Giter Site home page Giter Site logo

dsc-intervals-with-t-distribution-london-ds-02172020's Introduction

Confidence Intervals with T-Distribution

Introduction

We've started to take a look at confidence intervals, but our example doesn't match what typically happens in practice. That is, when we previously calculated confidence intervals, we assumed we knew the population standard deviation. This is extremely rare, after all, when do you know the population standard deviation but not the population mean? To solve this problem, we use what's known as a t-distribution. T-distributions are similar to the normal distribution in shape but have heavier tails. T-distributions also have a parameter known as degrees of freedom. The higher the degrees of freedom, the closer the distribution resembles that of the normal distribution. Here the normal distribution is pictured in blue with the current t-distribution in red and previous t-distributions (with lower degrees of freedom) in green.

Objectives

You will be able to:

  • Calculate confidence intervals
  • Interpret confidence intervals in relation to true population parameters

Let's get started!

As stated above, we are often trying to infer population parameters from a sample. As such, we typically don't know the population variance or standard deviation. To start, it is thus natural to use the standard deviation of our sample as an estimate for the standard deviation of our population.

$S=\sqrt{\dfrac{1}{n-1}\sum\limits_{i=1}^n (X_i-\bar{X})^2}$

So, when we go to find our confidence interval as before, our equation,

$\dfrac{\bar{X}-\mu}{\sigma/\sqrt{n}}\sim N(0,1)$

will become

$\dfrac{\bar{X}-\mu}{S/\sqrt{n}}$

(substituting S, the sample standard deviation, in for $\sigma$)

As a result, our question now becomes how is this quantity distributed?

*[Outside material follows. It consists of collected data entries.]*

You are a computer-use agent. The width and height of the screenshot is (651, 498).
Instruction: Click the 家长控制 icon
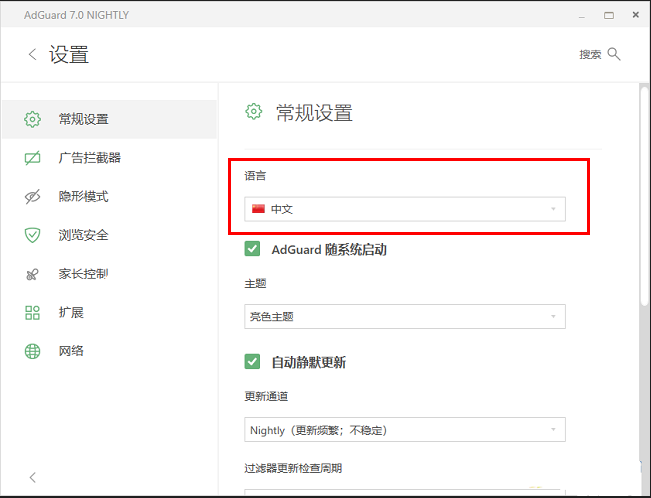32,274
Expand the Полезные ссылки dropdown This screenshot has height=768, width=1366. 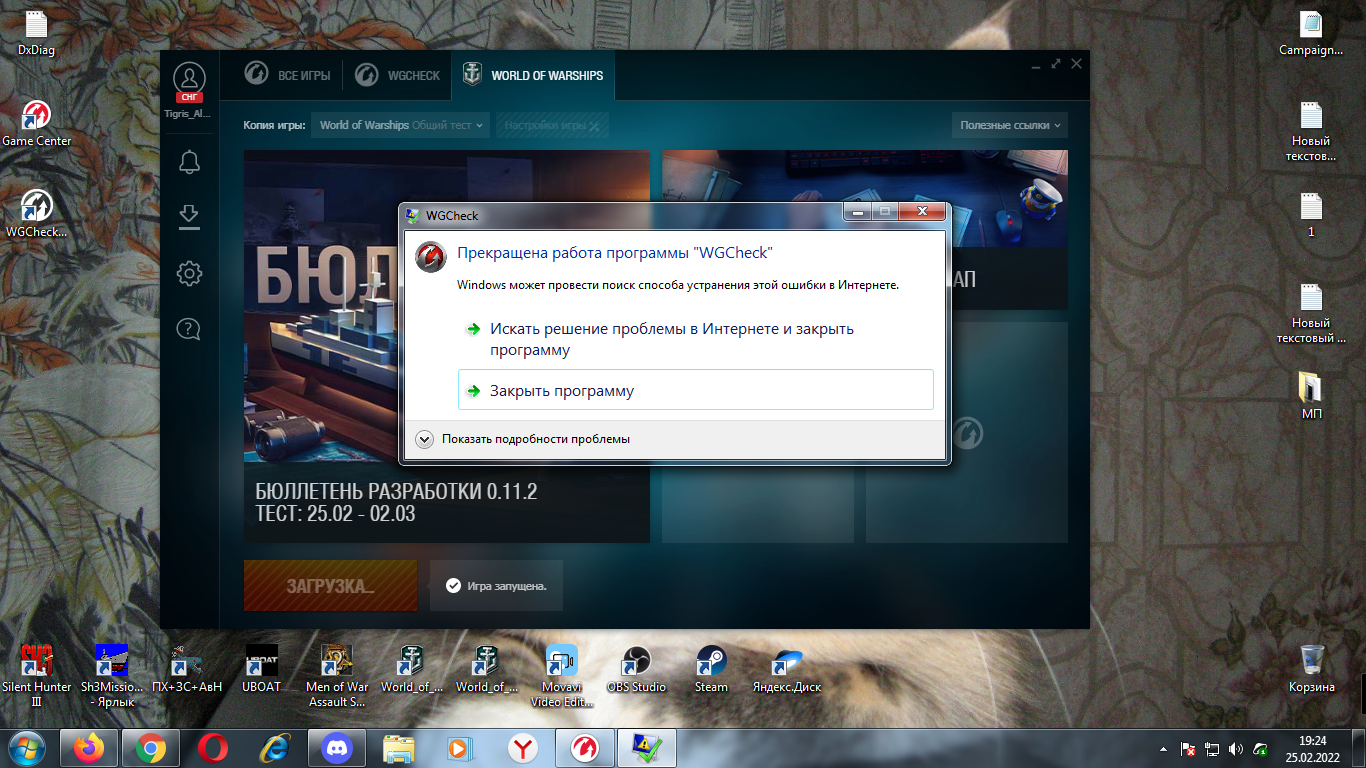1010,125
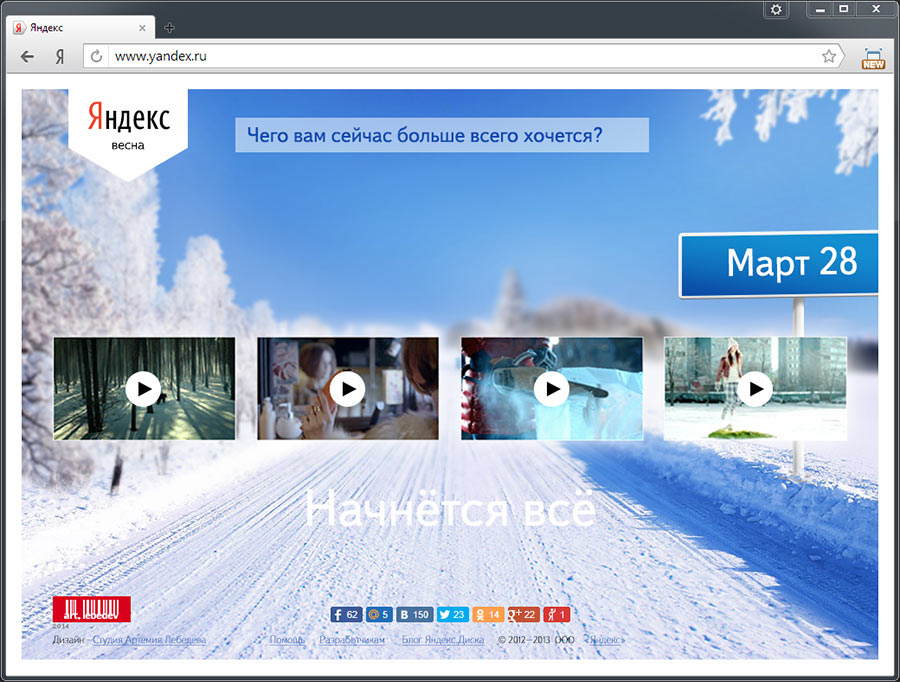Click the search field asking 'Чего вам сейчас'

point(441,135)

$T=\dfrac{\bar{X}-\mu}{S/\sqrt{n}}$

While outside the scope of this discussion, it can be shown that this quantity can be modeled by a t-distribution. (Hence the use of the letter $T$).

With this, you can calculate confidence intervals for the population mean with your sample alone by using the equation:

$\bar{x}\pm t_{\alpha/2,n-1}\left(\dfrac{S}{\sqrt{n}}\right)$

To review some vocabulary and terms:

(1) $\bar{x}$ is a "point estimate" of μ

(2) $\bar{x}\pm t_{\alpha/2,n-1}\left(\dfrac{S}{\sqrt{n}}\right)$ is an "interval estimate" of μ

(3) $\dfrac{S}{\sqrt{n}}$ is the "standard error of the mean"

(4) $t_{\alpha/2,n-1}\left(\dfrac{S}{\sqrt{n}}\right)$ is the "margin of error"

Let's try this out in practice.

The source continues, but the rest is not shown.